Хочу нарисовать портрет человека, мастера слова, каким увидела его, поняла, за которым пошла, потому что убедилась в его правоте и проницательности. Точнее, меня убедила жизнь.   Мне довелось дважды у него учиться. Волею судьбы первая встреча произошла в самый счастливый для него, для его семьи период, как он позже о том писал, перебирая старые фотографии и молясь «за  тех безмятежных, счастливых и любящих, которые остались там – в безжалостно запечатлённом и по-прежнему прекрасном миге старого снимка».
    Вторая встреча с мастером произошла гораздо позже, в период, когда его жены уже не было. Сергей Дмитриевич направлял и наставлял меня в начале моего жизненного пути, затем он же инициировал издание моей дебютной книги «Берёзовый свет», став её редактором. Моя первая книга оказалась его последней работой.  Навещая его в больнице, слышала о планах мастера на дальнейшую творческую деятельность.  Он верил, что справится с болезнью. Но 31 марта 2018 года  Сергея Дмитриевича не стало.
 
    Остались его книги «Телевидение, которого нет» (2011), «И во дни печали не забуди обо мне» (2015), «Мой театр!» (2017).  В 2004-м  году Малютин был удостоен звания «Заслуженный работник культуры РФ», награждён нагрудным знаком «Почётный кинематографист России», лауреат премии общественного признания «Человек года -2006» и областной журналистской премии им. В. Овечкина,  ведущий телевизионных и радиопередач о кино, постоянных рубрик в «Курской правде» - «Курская поэтическая антология» и «Кинозал».

> **Материал**:

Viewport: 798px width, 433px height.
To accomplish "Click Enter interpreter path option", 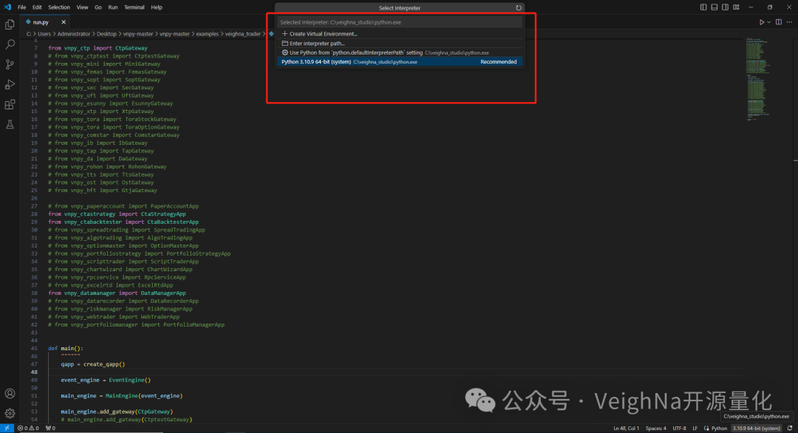I will point(317,44).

> **Задание**: Перепишите из отрывка о Сергее Дмитриевиче Малютине всё, начиная со слов «Вторая встреча с» и заканчивая словами «Дмитриевича не стало.». Материал никак не связан с отрывком.

> **Ответ**:
Вторая встреча с мастером произошла гораздо позже, в период, когда его жены уже не было. Сергей Дмитриевич направлял и наставлял меня в начале моего жизненного пути, затем он же инициировал издание моей дебютной книги «Берёзовый свет», став её редактором. Моя первая книга оказалась его последней работой.  Навещая его в больнице, слышала о планах мастера на дальнейшую творческую деятельность.  Он верил, что справится с болезнью. Но 31 марта 2018 года  Сергея Дмитриевича не стало.